Para 2026, demanda externa e manejo fitossanitário sustentam a competitividade do algodão brasileiro, mesmo em um cenário mais moderado.

Conclusão: a produção de algodão em 2026 segue em um cenário positivo 

Com demanda externa consistente e manejo fitossanitário conduzido com eficiência e precisão, o algodão brasileiro mantém fundamentos sólidos em qualidade, competitividade e expansão de mercado. Nesse contexto, a ORÍGEO contribui para esse alcance ao oferecer inovação, tecnologia e inteligência técnica e de mercado, apoiando decisões estratégicas que fortalecem o desempenho do cotonicultor. 

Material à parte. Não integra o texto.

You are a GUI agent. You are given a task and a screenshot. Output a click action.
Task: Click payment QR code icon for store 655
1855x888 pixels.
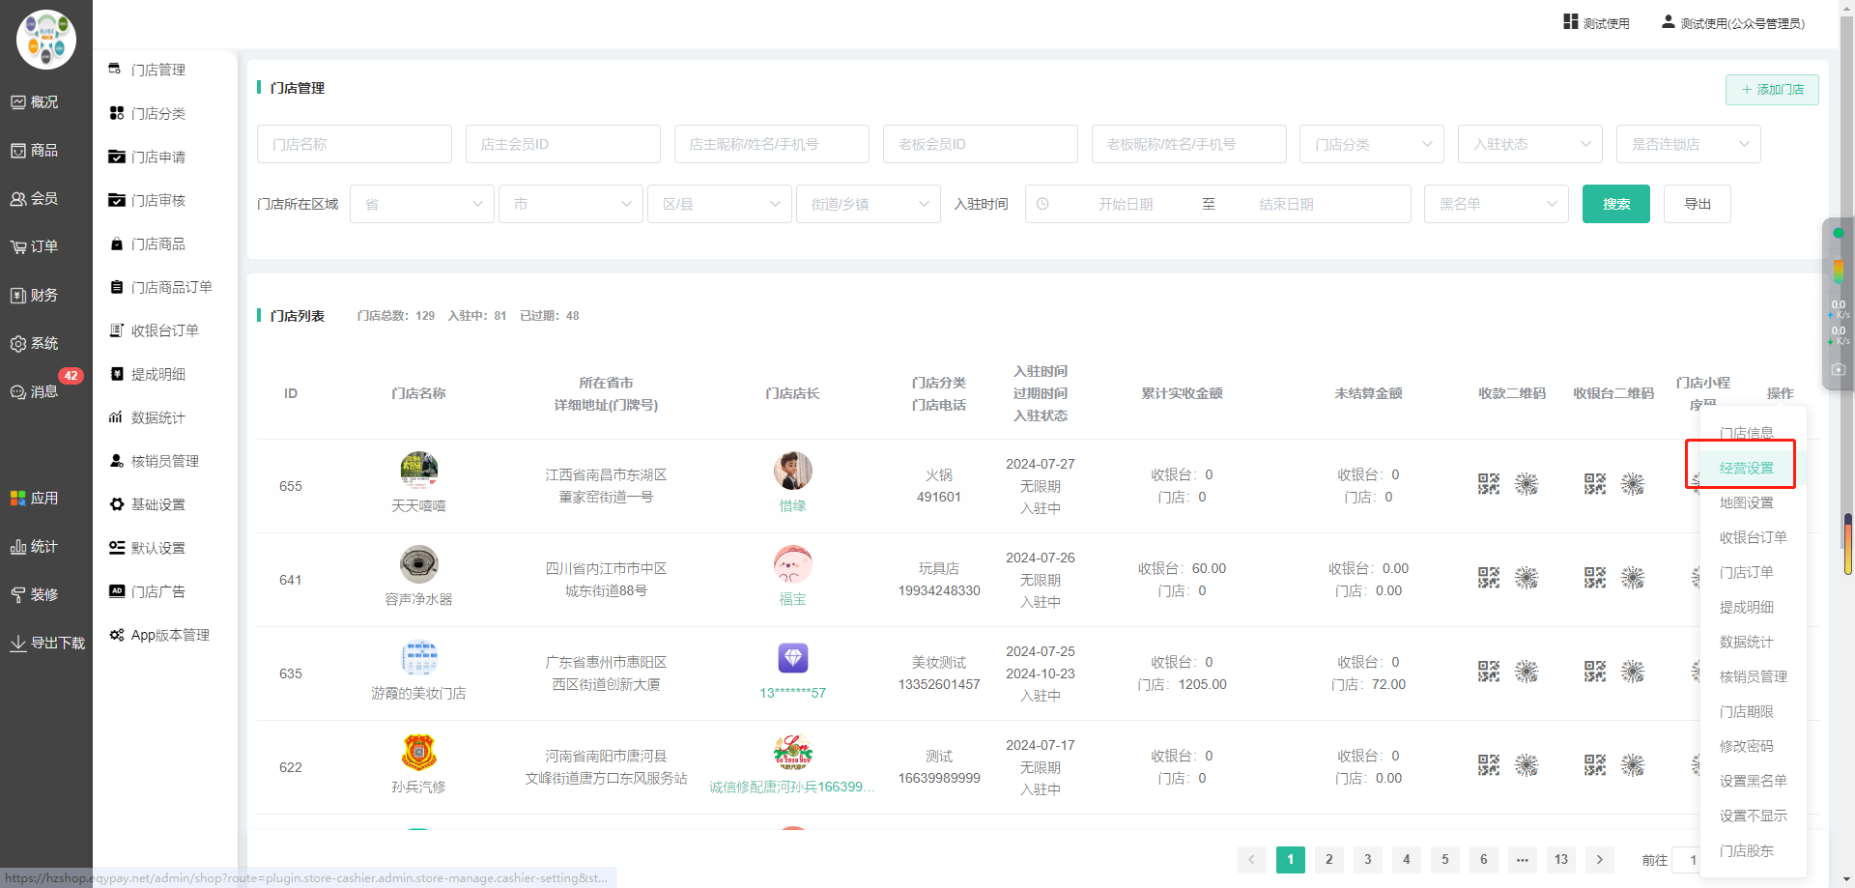click(x=1488, y=484)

Perguntas estratégicas sobre algodão 

1) Como as condições de manejo e clima influenciaram o desempenho das lavouras de algodão? 

O desempenho do algodão em 2025 foi resultado da combinação entre condições climáticas favoráveis e manejo agronômico eficiente. Esse alinhamento permitiu maior regularidade nas operações de campo e contribuiu para sustentar altos níveis de produtividade e qualidade da fibra. 

Em diferentes regiões produtoras, períodos mais secos em fases específicas do ciclo facilitaram o manejo das lavouras, a execução das operações agrícolas e a colheita. Essas condições também contribuíram para preservar a qualidade da fibra, essencial para a competitividade no mercado. 

Ao mesmo tempo, práticas de manejo bem conduzidas tiveram papel decisivo para potencializar o desempenho da cultura. Estratégias adequadas de controle fitossanitário, planejamento produtivo e condução da lavoura permitiram que o algodão expressasse seu potencial. 

O resultado foi uma colheita marcada por maior uniformidade e bom padrão técnico. Esse cenário reforça que a produtividade do algodão está cada vez mais associada à integração entre ambiente favorável e manejo agronômico bem- estruturado. 

2) O que as projeções indicam para a produção de algodão em 2026? 

As projeções iniciais apontam um cenário um pouco mais moderado em relação ao ciclo recorde de 2024/2025. Segundo estimativas da Conab, a produção brasileira deve alcançar cerca de 3,8 milhões de toneladas de algodão em pluma. 

A expectativa está ligada a projeções mais cautelosas para produtividade e área plantada, considerando fatores como clima, planejamento de cultivo e dinâmica do mercado. 

Ainda assim, o cenário para a cotonicultura brasileira permanece positivo, com o Brasil seguindo entre os maiores produtores e exportadores globais de algodão e reconhecido pela qualidade de sua fibra.